Soybean rust was confirmed Sept. 20 on a soybean sample from Cumberland County, N.C.

Combined with confirmed finds in Scotland and Cleveland counties in North Carolina and Suffolk County, Va., essentially all the state’s soybeans are within 100 miles of known rust.

Samples received the week of Sept. 18 from Catawba, Columbus, Gaston, Granville, Hoke, Lincoln, Pasquotank, Robeson, Rutherford, and Wayne counties were all negative for rust.

We would consider that rust spores may well be in any soybean field in the state, but as dry as it is in much of North Carolina, we wouldn’t expect the disease to develop very rapidly.

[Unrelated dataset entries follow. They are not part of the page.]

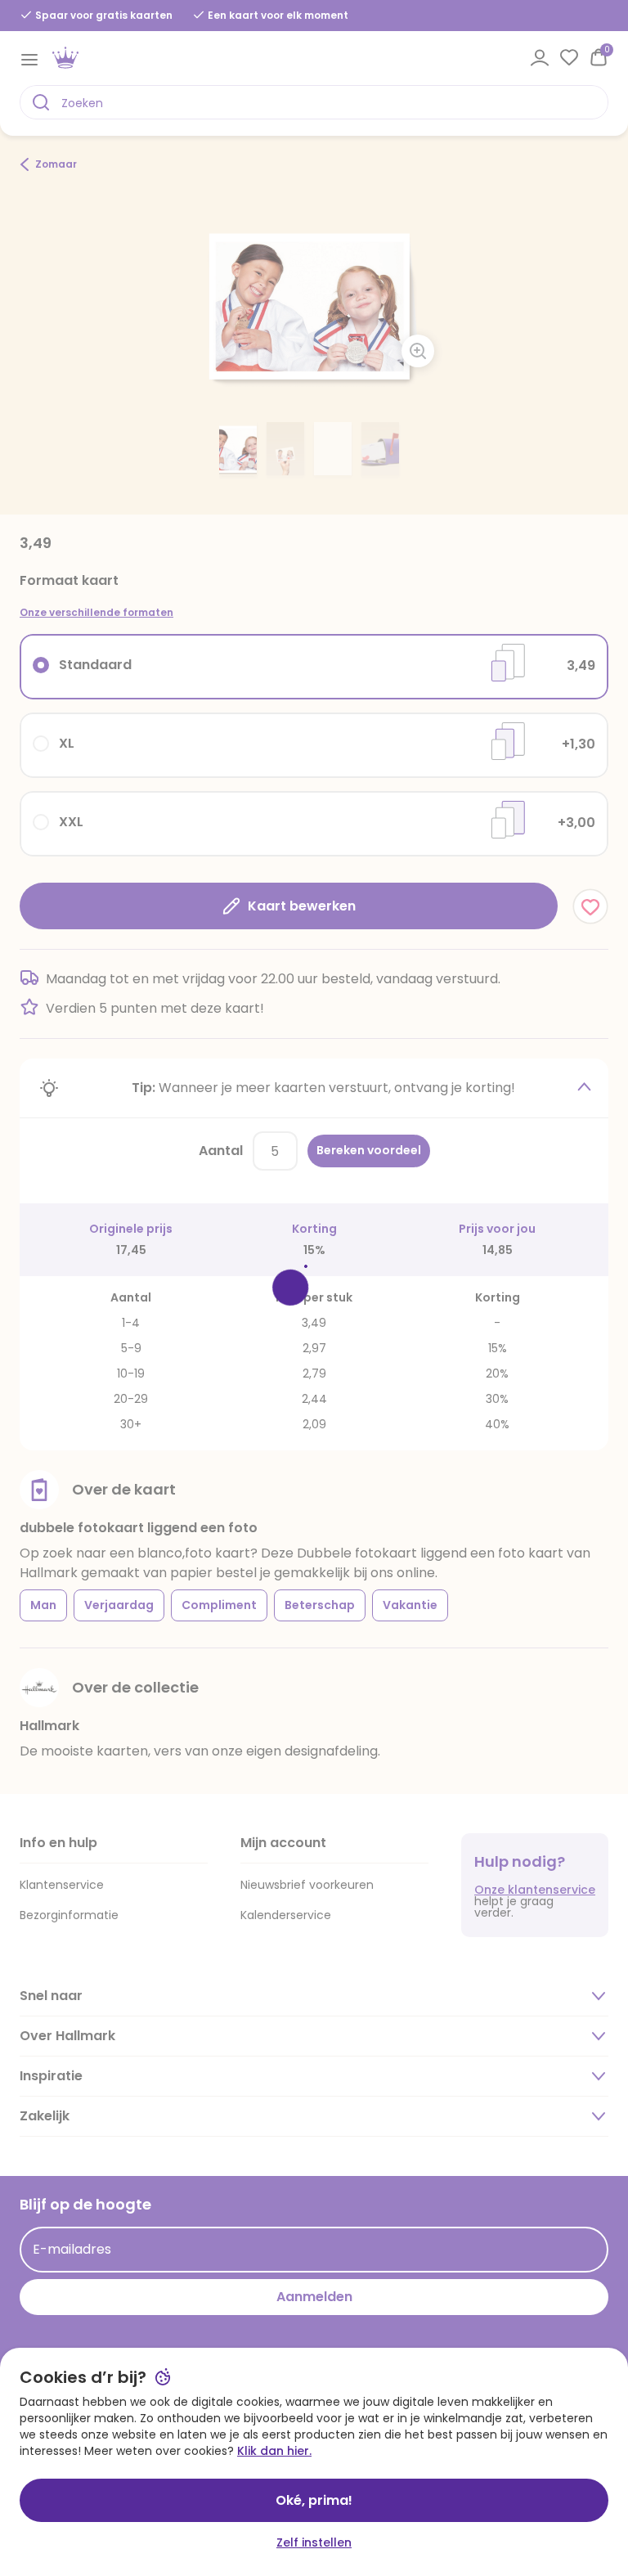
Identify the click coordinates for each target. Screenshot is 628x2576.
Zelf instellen (314, 2542)
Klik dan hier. (274, 2451)
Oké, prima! (314, 2500)
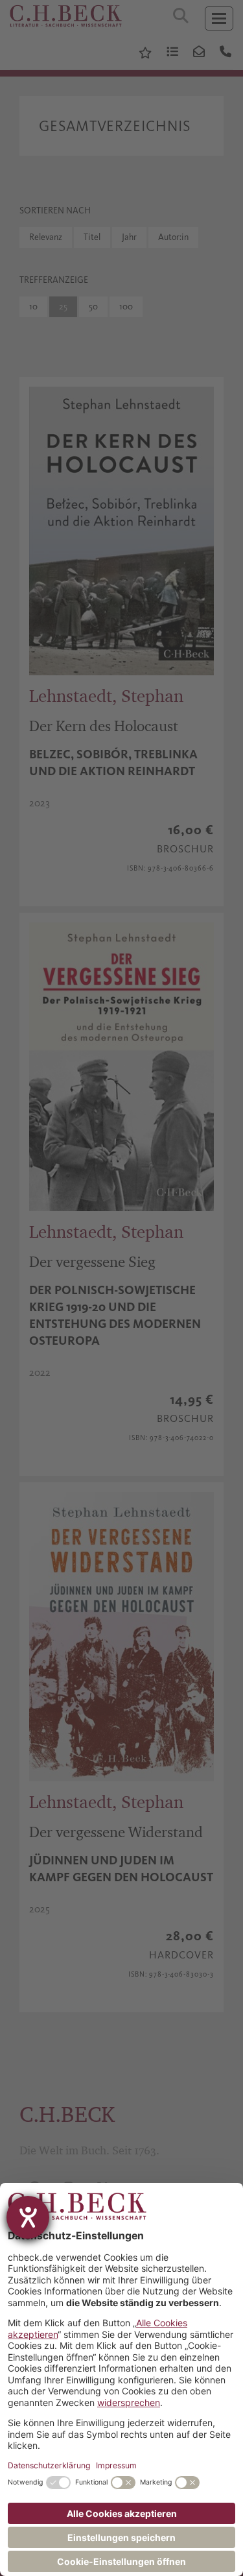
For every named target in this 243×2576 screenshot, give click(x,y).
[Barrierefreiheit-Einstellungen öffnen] (27, 2217)
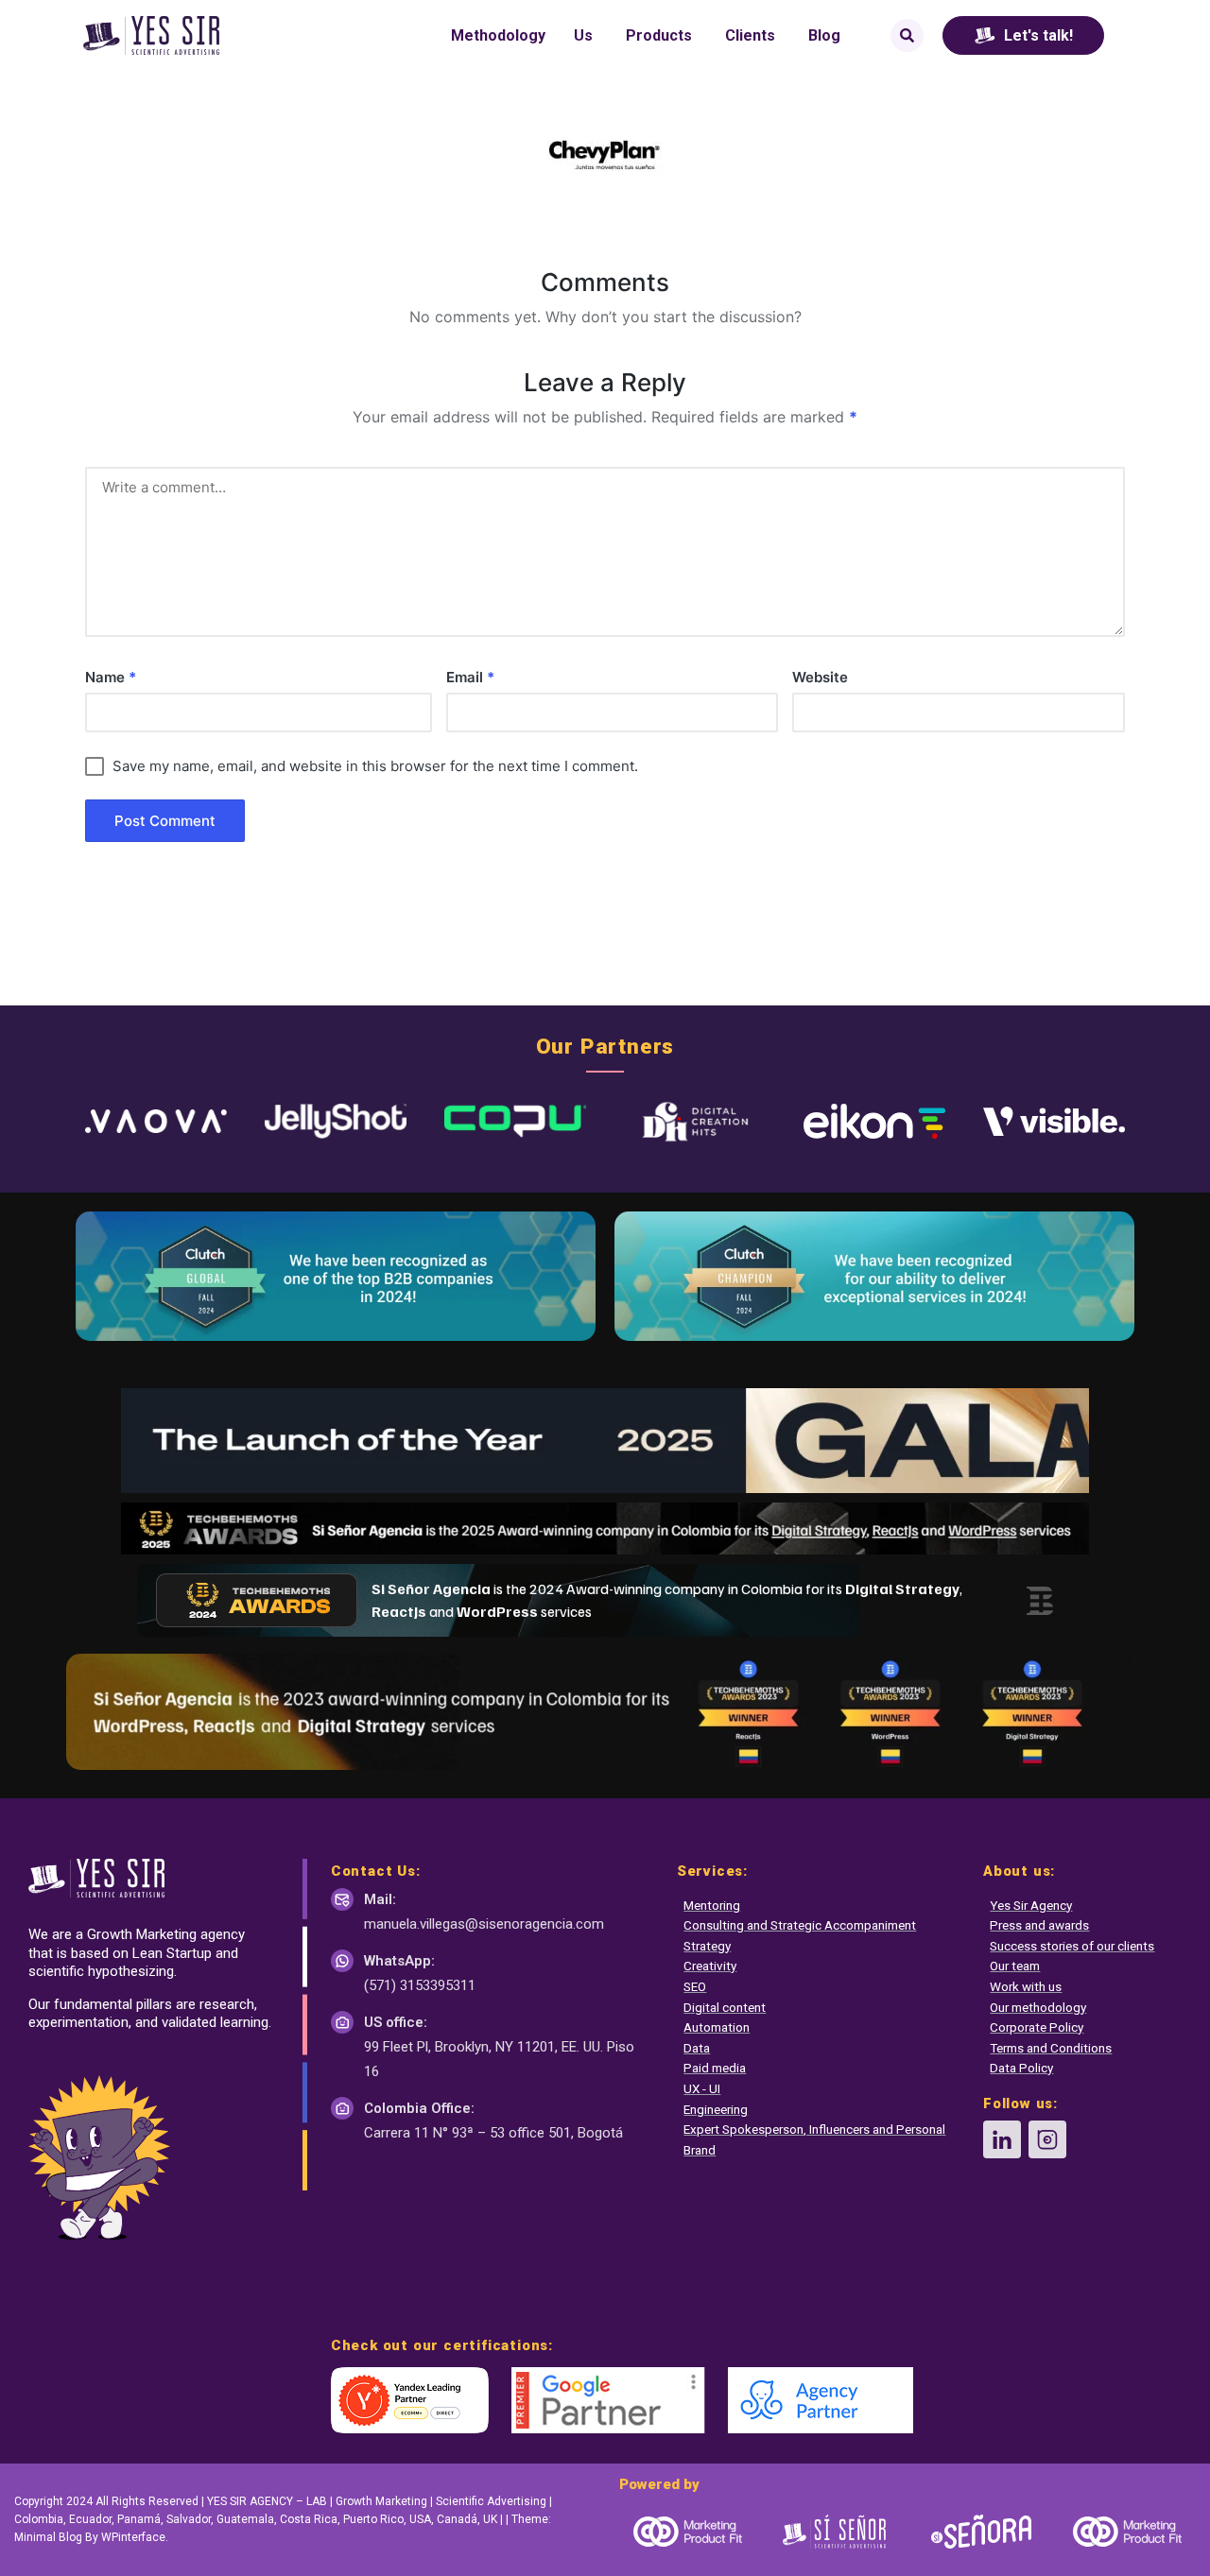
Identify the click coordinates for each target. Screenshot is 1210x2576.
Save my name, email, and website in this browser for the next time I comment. (375, 766)
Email (470, 677)
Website (820, 677)
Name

We would recommend spraying a fungicide on any soybeans in the state which have started blooming, which do not yet have full sized seeds in the top four nodes of the plant, and which appear to have a yield potential of 20 bushels per acre or more.

Rust has now been confirmed this year on soybeans in 110 counties or parishes in 10 states (Louisiana, Florida, Alabama, Mississippi, Georgia, North Carolina, South Carolina, Arkansas, Tennessee, and Virginia.

Source for more detailed information on soybean rust are the USDA soybean rust website and the North Carolina Agricultural Chemicals manual.